* 本文抜粋
+ + + + + + +

よく使うコマンドは一文字か二文字くらいに短くして定義しておく。ファイルを列挙するのは「ls」というコマンドだが、これを alias で「l」と定義する。「l」と「s」はキーボードの右と左に離れていて「ls」と入力するためには右手左手の両手を使う。一方、「l」だけであれば片手で足りるわけだ。たった一文字、されど一文字。結構違うんである。そうしていつの間にか「l」だけを入力するのが癖になっていて、何年も経って久しぶりに linux に触れても「l」だけを入力してしまうのには自分でも驚く。
ちなみに「ls」の各オプションは次の通り。
ls オプションなし

ls -F

末尾に次の文字列を追加する(赤い点の部分)。
実行可能ファイルの場合:*
ディレクトリの場合:/
リンクの場合:@、もしくは ->
ls -Fl

「-l」オプションはサイズや更新日付などの属性を表示する(赤い波線の部分)。
ls -Flg

「-g」オプションは、「-l」で表示される属性のうちのグループIDを表示しない(赤い縦線の部分)。
ls -Flgo

「-o」オプションは、「-l」で表示される属性のうちのユーザIDを表示しない(赤い縦線の部分)。
ls -Flgoh

「-h」オプションはサイズを見やすい形式で表示する。
ls -FlgohA

「-A」オプションは、「.」で始まる隠しファイルを表示する。但し、「.」と「..」は表示しない。
ls -FlgohAt

「-t」オプションは、日付の新しい順に並べる。
ls こぼれ話
Unix では「.」で始まる名前は隠しファイル、隠しディレクトリとされていて「ls」を入力しただけでは表示されない。「ls」のオプション「-a」「-A」は「all」の略称で「.」で始まるファイル、ディレクトリも全て表示する。ただし、「-A」は「.」「..」を表示しない。
「.」って何?
「..」って何?
って感じである。
「.」はカレントディレクトリ
「..」は親ディレクトリ
である。
こんな感じ。

「ls -a」では「.」も「..」も表示されている。
「.」で始まる
と定義すると、確かに「.」も「..」も含まれるということも一理あるものの、そんなもん邪魔でしかない。何かを探して全リストを表示していると言っても「.」や「..」を探しているはずもなく、探し物の中に余計なものを含めるのは探す時間を余計に取らせるという効果しかない。というわけで「-a」ではなく「-A」を使うんである。

+ + + + + + +

(テキストと要素を指し示す記録)

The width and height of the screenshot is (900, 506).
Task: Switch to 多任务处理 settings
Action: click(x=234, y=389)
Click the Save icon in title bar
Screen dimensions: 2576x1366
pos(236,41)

+ + + + + + +

* 課題一覧
(a) 本文抜粋で「-a」ではなく「-A」を使う理由を、本文に書かれている内容に基づいて一〜三文で説明してください。
(b) 本文抜粋によると、「-t」オプションはファイルをどのように並べるか。
(c) 次の記述が本文抜粋と合っているか、それぞれ「はい」か「いいえ」で答え、決め手となる本文の語句をそのまま引用せよ。
(i) 「-g」オプションは、「-l」で表示される属性のうちのユーザIDを表示しない。
(ii) 「..」は親ディレクトリである。
(iii) 「ls -F」では、ディレクトリの末尾に「*」が追加される。

* 解答一覧
(a) 「-a」では「.」も「..」も表示されるが、何かを探すときに「.」や「..」を探しているはずはない。余計なものが含まれると探す時間が余計にかかるだけなので、「.」と「..」を表示しない「-A」を使う。

(b) 日付の新しい順に並べる。

(c)
(i) いいえ。「「-g」オプションは、「-l」で表示される属性のうちのグループIDを表示しない」
(ii) はい。「「..」は親ディレクトリ」
(iii) いいえ。「ディレクトリの場合:/」